* Given text
Desktop Agent Unleashed! Alibaba’s QoderWork Handles Odd Jobs, But Only at Intern Level - Cloud - AsiaICT

Home

ICV

Digital Live

Home Finance AI ICV Smart City Digital Live Cloud Optics

Desktop Agent Unleashed! Alibaba’s QoderWork Handles Odd Jobs, But Only at Intern Level

06/11 2026 677

From crafting articles and creating PPTs to building web pages, QoderWork does it all with ease.

"AI Intern, Now Officially on Duty."

Alibaba recently unveiled QoderWork, an extension of its original Qoder code agent capabilities into daily office scenarios. Its core mission is straightforward: desktop AI should transcend mere 'question-answering' and embark on 'task-completion'.

(Image source: QoderWork)

This concept might sound familiar. Tencent’s Mavis, Yuezhi Anmian’s KimiWork, and third-party tools like DeepSeek GUI are all vying to 'overthrow Codex.' QoderWork’s main offerings are also well-known: file organization, data analysis, document generation, research integration, and browser automation—it encompasses everything.

Of course, the primary advantage of such agents over Codex lies in their practicality. QoderWork operates on Qwen, with Qwen 3.7 Max currently available for a limited-time 15-day free trial—a generous offer.

The term 'desktop AI agent' has been bandied about frequently in the past two months, with every tool claiming to 'get work done.' But does it truly deliver? Here are Leitech's findings from using QoderWork.

QoderWork operates distinctly from most AI tools. For instance, on Qwen's web interface, you typically pose a question and receive an answer, which is then recorded in the chat history. QoderWork, however, functions on tasks: you initiate a goal, it breaks it down into several execution steps, and upon completion, it saves the output as a file. The entire task remains in the task list, allowing for traceability, continuation, and monitoring—akin to Wukong.

* Required work
1 - Write out the stretch of the QoderWork article from "This concept might" through "automation—it encompasses everything.".
2 - According to the QoderWork article, how long is the limited-time free trial of Qwen 3.7 Max?
3 - Carry on writing the QoderWork article, starting after its last sentence.

* Source material
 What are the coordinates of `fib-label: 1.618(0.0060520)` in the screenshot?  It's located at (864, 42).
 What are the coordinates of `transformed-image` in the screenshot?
--
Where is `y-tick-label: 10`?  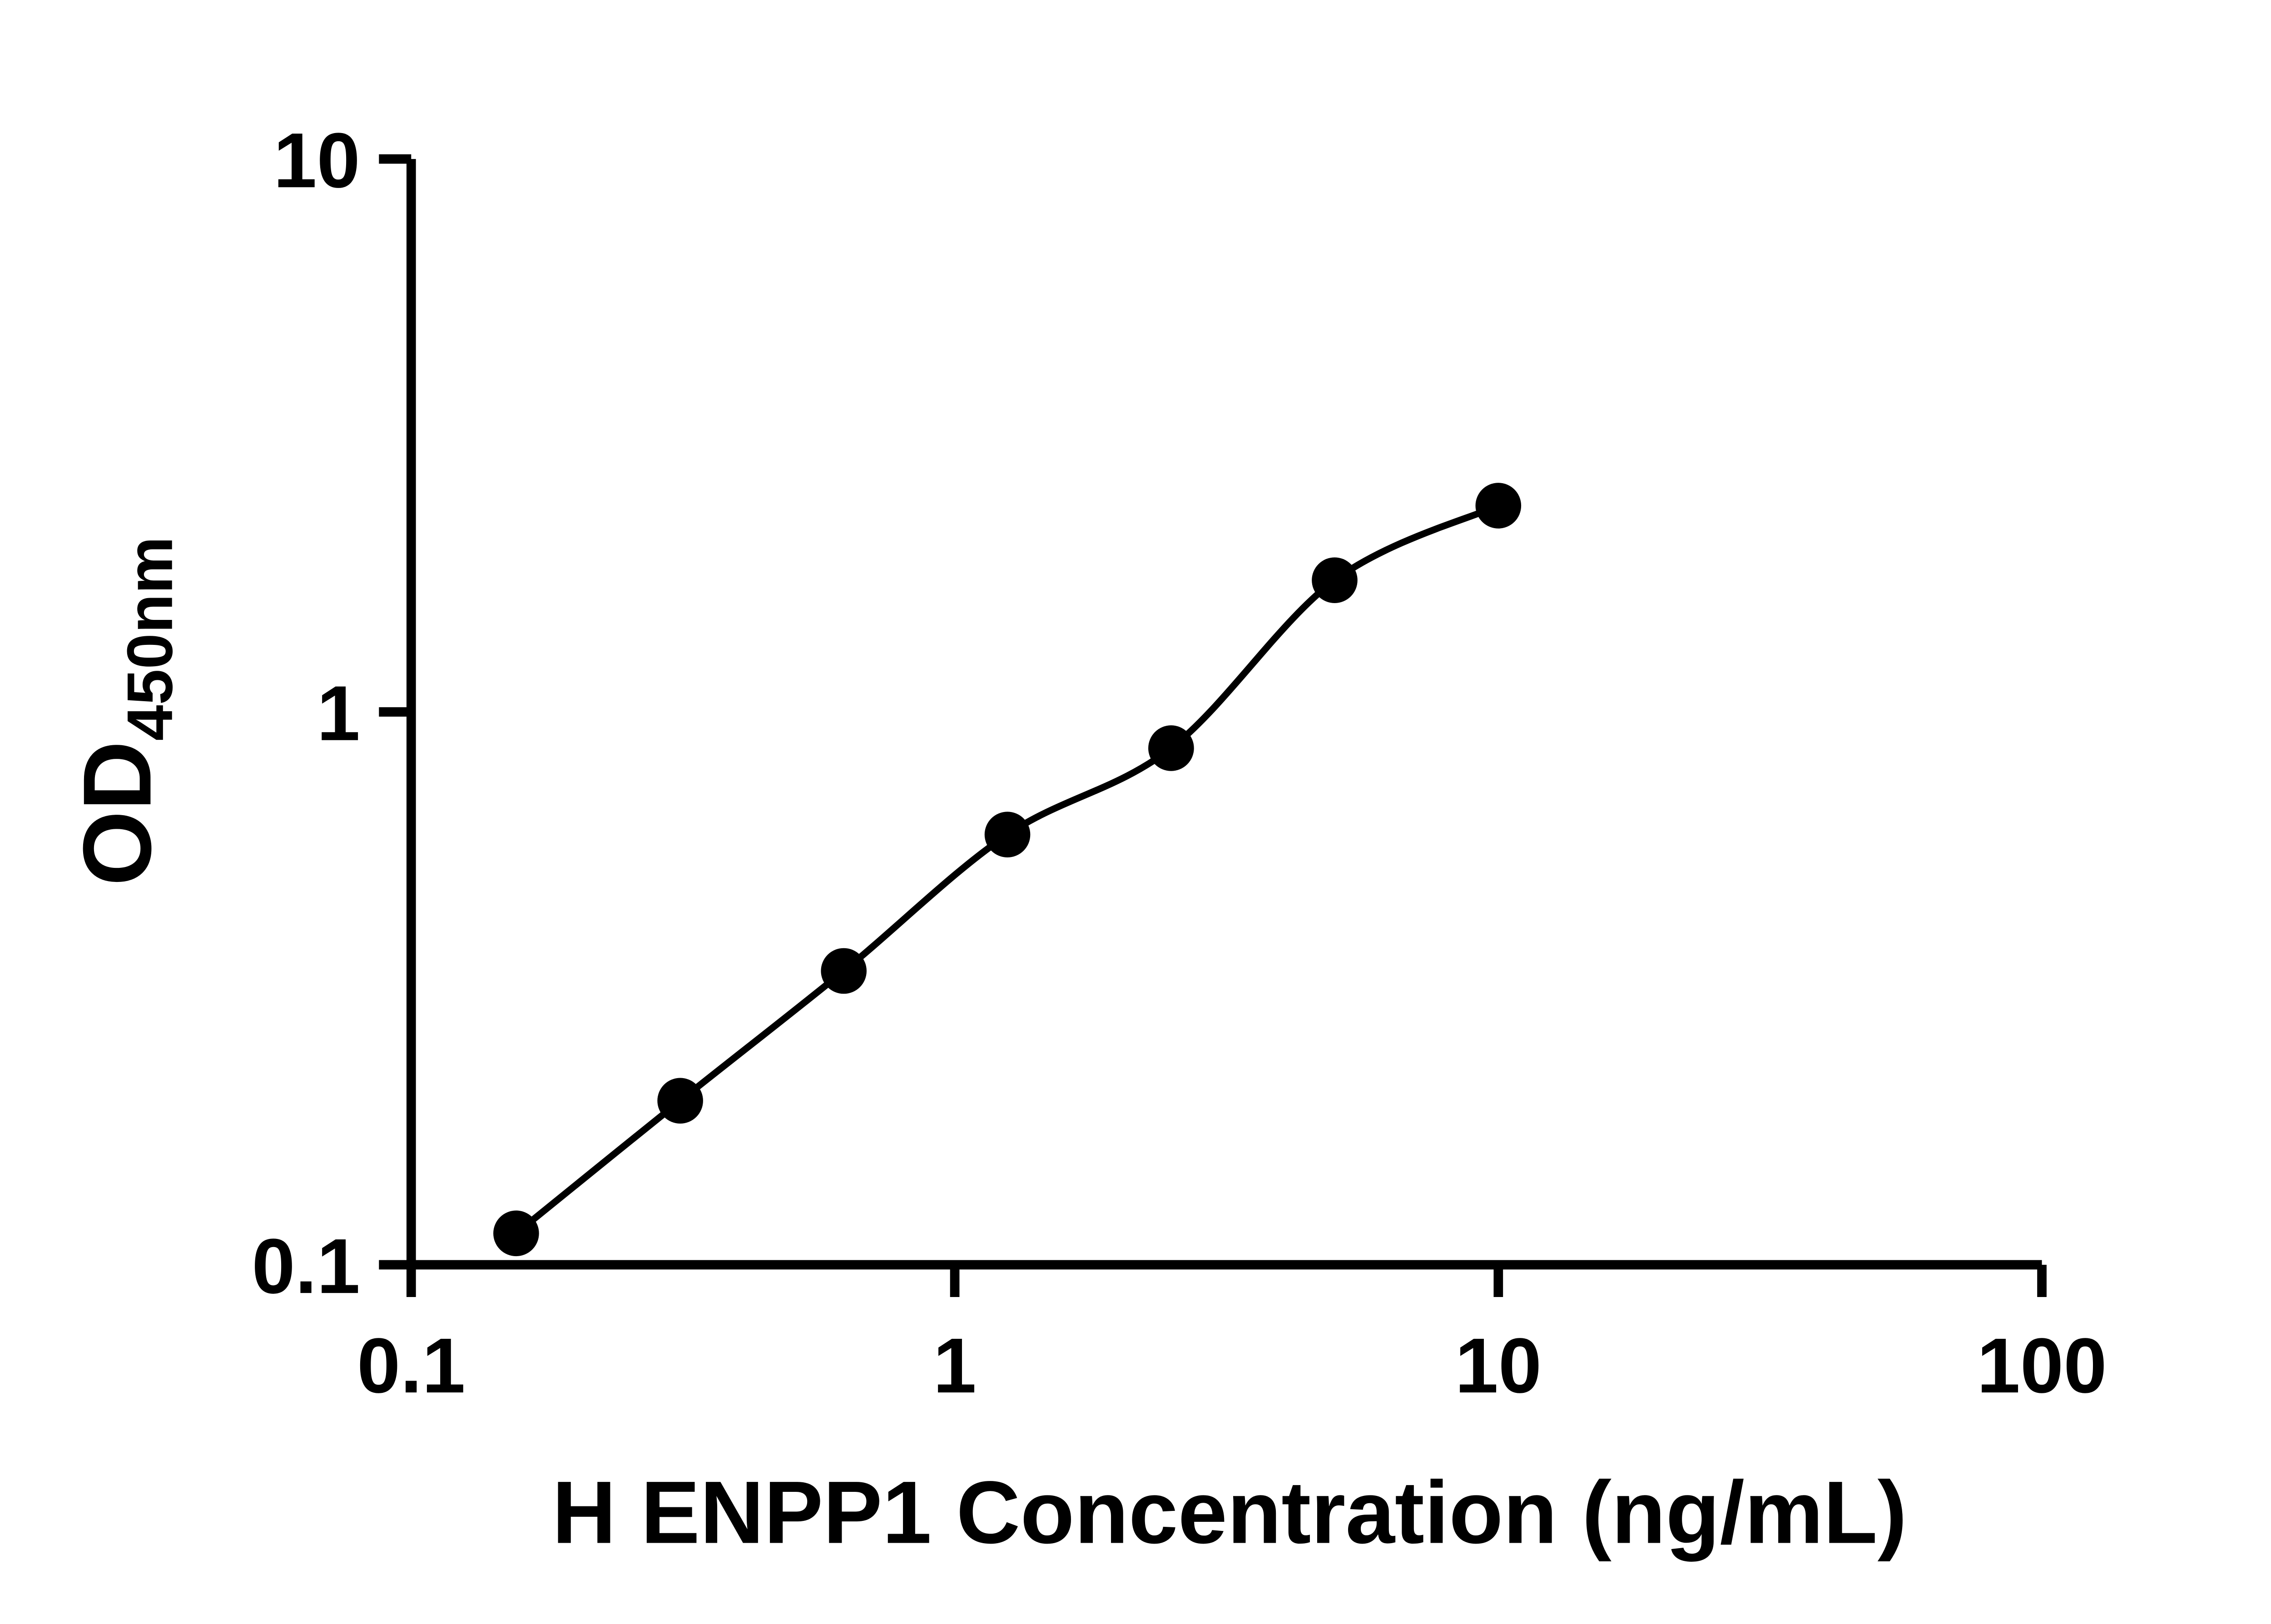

* Responses in order
1 -
This concept might sound familiar. Tencent’s Mavis, Yuezhi Anmian’s KimiWork, and third-party tools like DeepSeek GUI are all vying to 'overthrow Codex.' QoderWork’s main offerings are also well-known: file organization, data analysis, document generation, research integration, and browser automation—it encompasses everything.

2 - It is a 15-day free trial.

3 -
This might seem like a minor distinction, but it's significant. Take one of our actual tasks as an example. In task mode, items like 'Apple WWDC2026 Article,' 'Leitech Business Introduction PPT,' and 'IFA 2026 Special Webpage' were listed as projects on the left sidebar. Clicking on them allowed us to view execution steps, output files, and make adjustments in the original conversation. With AI chat, once the conversation ends, you're left with some answers—and that's it.

(Image source: Leitech Graphics)

On the right side of QoderWork, there's a 'Task Monitoring' area displaying pending steps, final files, working files, and the skills and MCP capabilities invoked. In the first round of article tasks, the task monitor outlined the entire execution chain: 'Research Leitech's writing style - Gather WWDC 2026 information - Propose topic angles and select a direction - Write a complete article - Generate a Word document.' This at least gives users a rough idea of what the AI did at each stage.

(Image source: Leitech Graphics)

Functionally, QoderWork offers 'Expert Suites,' 'Skill Marketplace,' 'Scheduled Tasks,' and 'App Snapshots.' Expert Suites package capabilities for specific roles, such as legal, product, contracts, investment research, and finance. Installing a complete suite enables immediate use without manual tool assembly. The Skill Marketplace resembles a plugin system, offering in-depth research, data analysis, PPT generation, and Notion infographics. In the second round of PPT testing, QoderWork proactively invoked PPT skills and, upon detecting a missing Node.js environment, asked the user whether to install dependencies. This behavior indicates an awareness of proactively completing the toolchain to advance the task to the final file.

(Image source: Leitech Graphics)

Scheduled tasks are straightforward. Examples include 'Lunchtime Charging Station,' 'Weekly Competitor Dynamics Tracking,' 'Daily Download Folder Cleanup,' and 'Daily Data Report Updates.' These tasks can be set to execute automatically on a regular basis. If stable and usable, they offer more long-term value than ordinary chat assistants. Notably, these scheduled tasks currently require the computer to remain awake to execute; they will fail if the internet is disconnected or the screen is turned off.

(Image source: Leitech Graphics)

Additionally, QoderWork boasts innovative features like App Snapshots. Simply put, it captures the foremost application interface as a screenshot and readable text context, allowing QoderWork to 'see' the interface the user is currently working on. This is where desktop agents truly differ from web-based AI tools—and where the highest permission thresholds lie. Enabling this feature requires granting QoderWork Computer Use, screen recording, and accessibility permissions. The initial authorization process on macOS may take some time.

(Image source: Leitech Graphics)

Overall, as a desktop-level agent still at version '0.5,' QoderWork essentially has all the necessary functions, offering a rich selection of skills and tasks, as well as a well-developed task chain and thought process. What deserves even more praise is the limited-time free Qwen 3.7 Max, likely one of the strongest code models currently available.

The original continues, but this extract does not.